A vintage collection from Tony

Vegetable collection.
Vegetable collection.

Tony Cuthbert has always taken great pride in cultivating top quality vegetables for his village show at Warkworth and this year was vintage stuff, all five horticultural judges agreeing that three huge, ripened, well-matched onions he benched were ‘best exhibit in show’.

His collection of vegetables also caught the eye. It comprised two each of parsnip Panorama, celery Evening Star, blanch leek Kendal Improved and the onions were from Tony’s own strain which he has developed over several years. It is a cracker.

Onions we have grown are big enough to impress but they’re not quite show standard.

They’ll go into store very soon and last us throughout winter.

Meanwhile, the leeks are doing very nicely. A batch of 50 plants, started in pots, went into the island bed in late May and will continue developing for several weeks yet.

They will stand firm through wind, rain, snow and ice until next March if needs be and remain perfectly fresh.

They are much underrated as a winter vegetable and will always have a place in our garden.

Nor will they be without company. The Brussels sprouts standing nearby are at their best as the weather closes in.

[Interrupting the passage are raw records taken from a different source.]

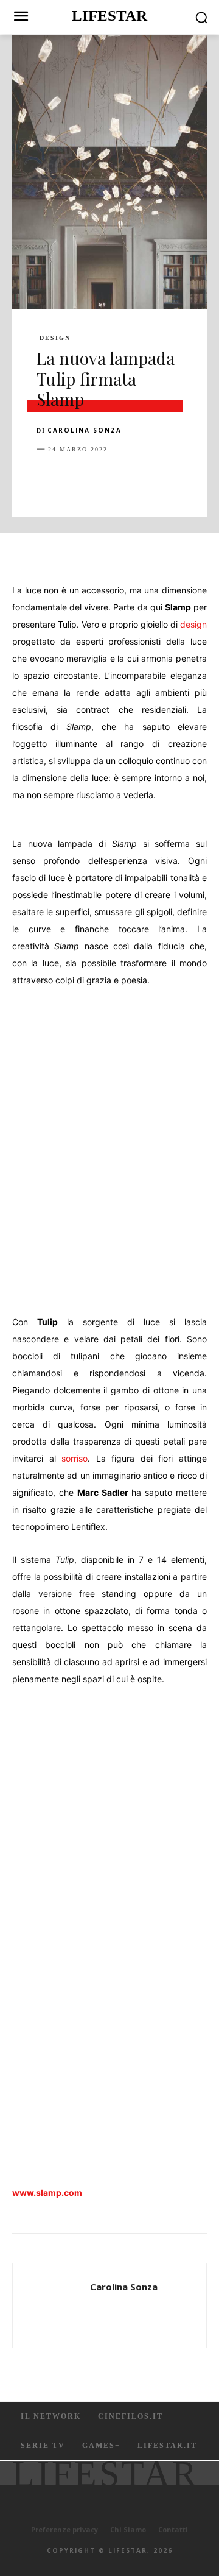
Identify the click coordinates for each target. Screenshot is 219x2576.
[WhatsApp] (132, 479)
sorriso (74, 1458)
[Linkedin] (160, 479)
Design (55, 338)
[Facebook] (48, 479)
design (193, 624)
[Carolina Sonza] (55, 2305)
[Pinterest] (104, 479)
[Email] (188, 479)
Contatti (173, 2529)
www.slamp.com (47, 2192)
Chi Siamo (128, 2529)
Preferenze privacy (64, 2529)
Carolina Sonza (84, 430)
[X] (76, 479)
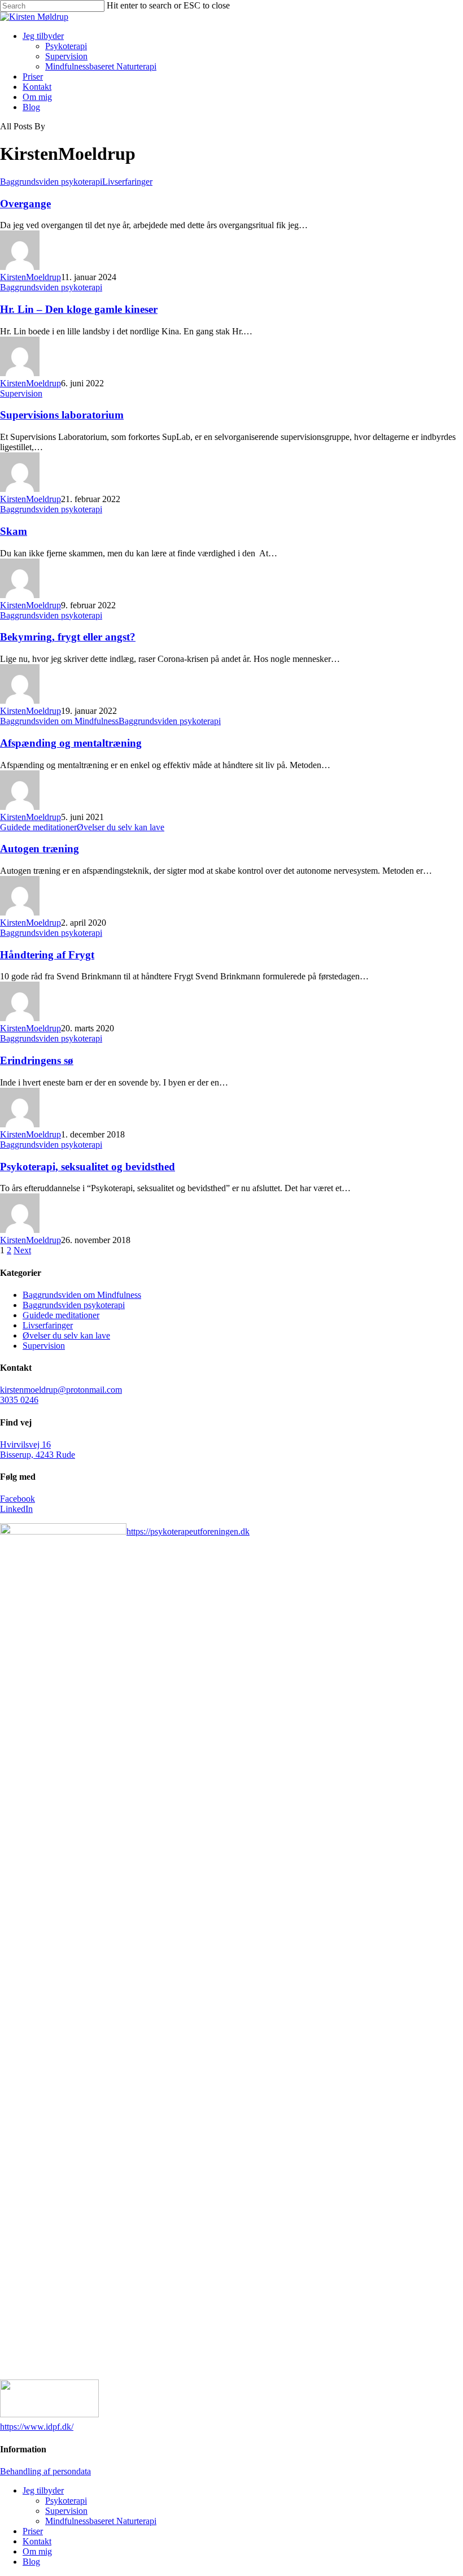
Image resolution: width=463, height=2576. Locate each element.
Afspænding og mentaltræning (71, 743)
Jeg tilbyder (43, 36)
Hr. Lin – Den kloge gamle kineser (79, 309)
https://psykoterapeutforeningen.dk (188, 1531)
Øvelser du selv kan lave (120, 827)
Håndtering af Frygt (47, 955)
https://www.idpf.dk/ (36, 2426)
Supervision (66, 56)
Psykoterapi (66, 46)
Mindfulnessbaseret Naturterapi (100, 66)
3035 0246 (19, 1400)
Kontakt (37, 86)
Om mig (37, 97)
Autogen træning (39, 849)
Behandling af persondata (45, 2471)
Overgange (25, 204)
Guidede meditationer (38, 827)
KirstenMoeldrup (30, 277)
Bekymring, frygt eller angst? (68, 637)
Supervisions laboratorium (62, 415)
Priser (33, 76)
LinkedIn (16, 1509)
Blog (31, 107)
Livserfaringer (127, 181)
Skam (13, 531)
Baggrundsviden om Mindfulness (59, 721)
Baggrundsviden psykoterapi (51, 181)
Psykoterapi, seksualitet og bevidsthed (87, 1167)
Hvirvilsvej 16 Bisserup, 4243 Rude (37, 1449)
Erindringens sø (36, 1060)
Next (22, 1250)
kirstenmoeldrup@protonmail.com (61, 1389)
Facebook (17, 1498)
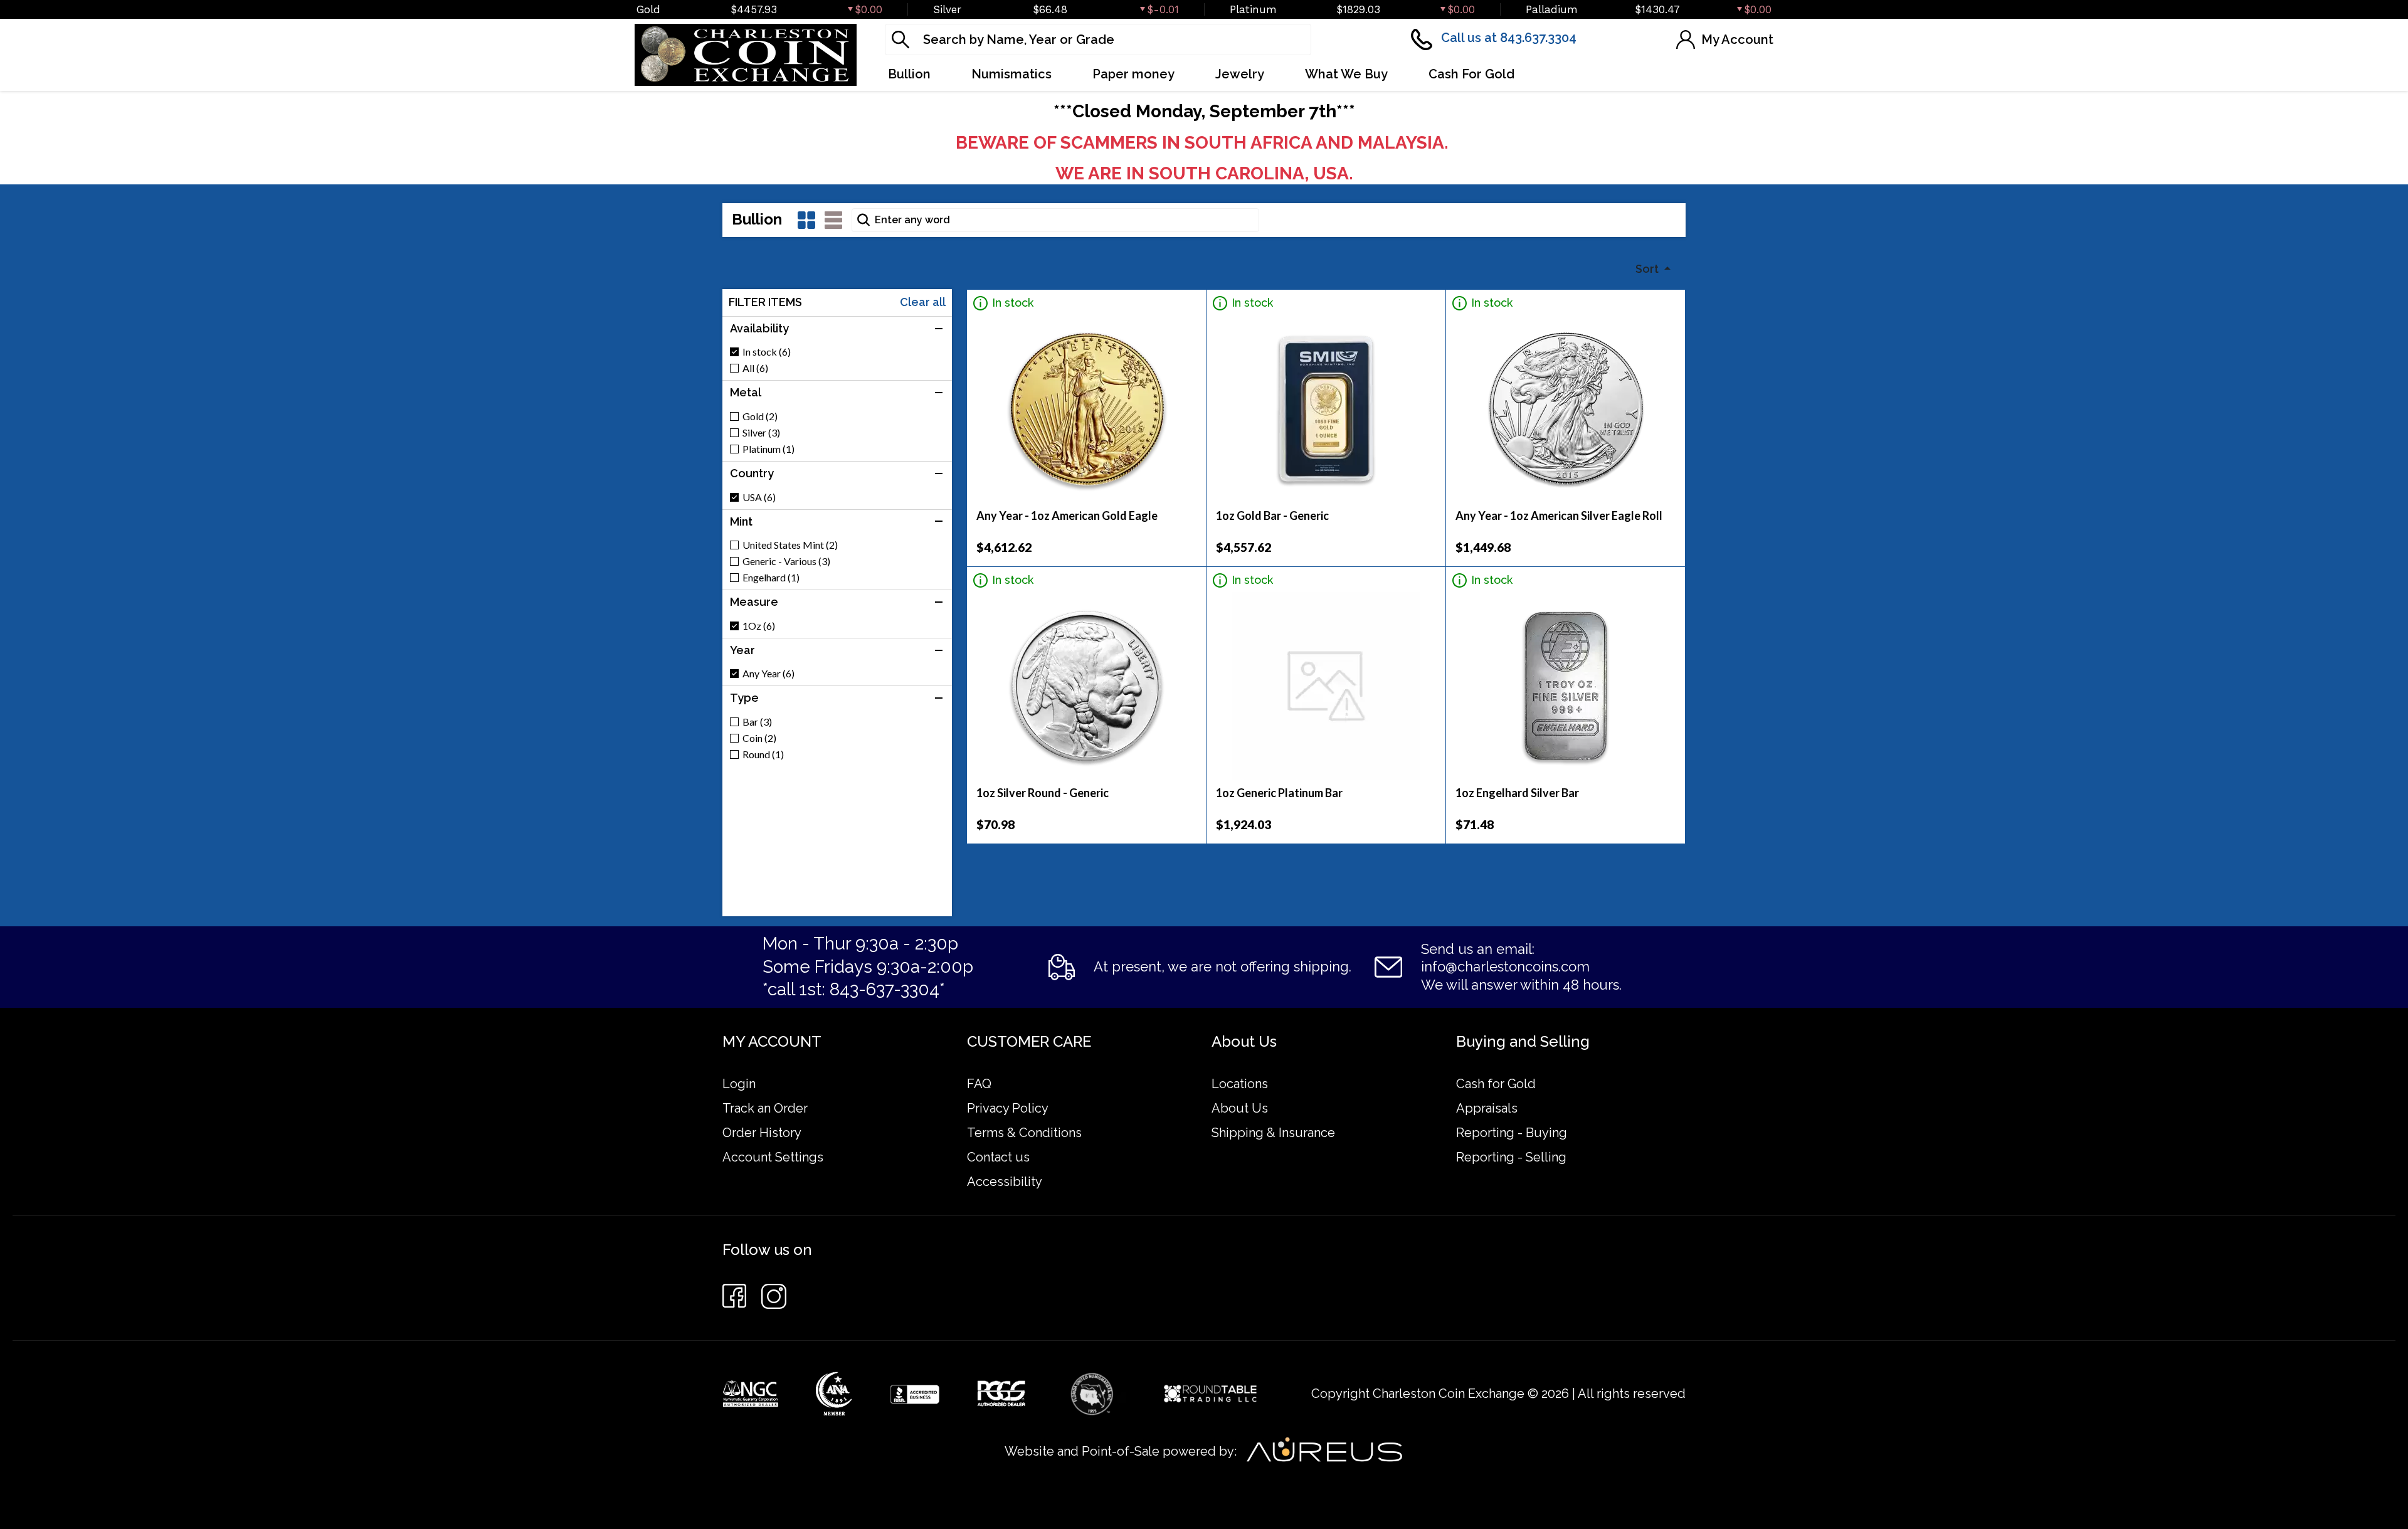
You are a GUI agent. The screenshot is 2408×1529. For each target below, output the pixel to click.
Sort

They too have benefitted from an early start to the year. There are only nine plants, more than enough for us, and as each one is levelling out at around one metre high, they’ve all been given cane supports.

The sprouts we’ll harvest from November onward have already formed and will bulk-up more before frost adds the finishing touch.

A batch of late purple sprouting broccoli is just about ready for canes alongside.

If you planted some several weeks ago and are wondering when a crop is going to appear, as one anxious gardener was last year, be patient and it will happen but not until February.

Meanwhile, I notice that our perpetual spinach is looking a bit ragged with leaves that have lost their vigour.

We normally use the hedge clippers to reduce everything to ground level in late November and anticipate lots of fresh growth.

But these plants are so resilient that I’m sure they won’t mind a summer clip as well.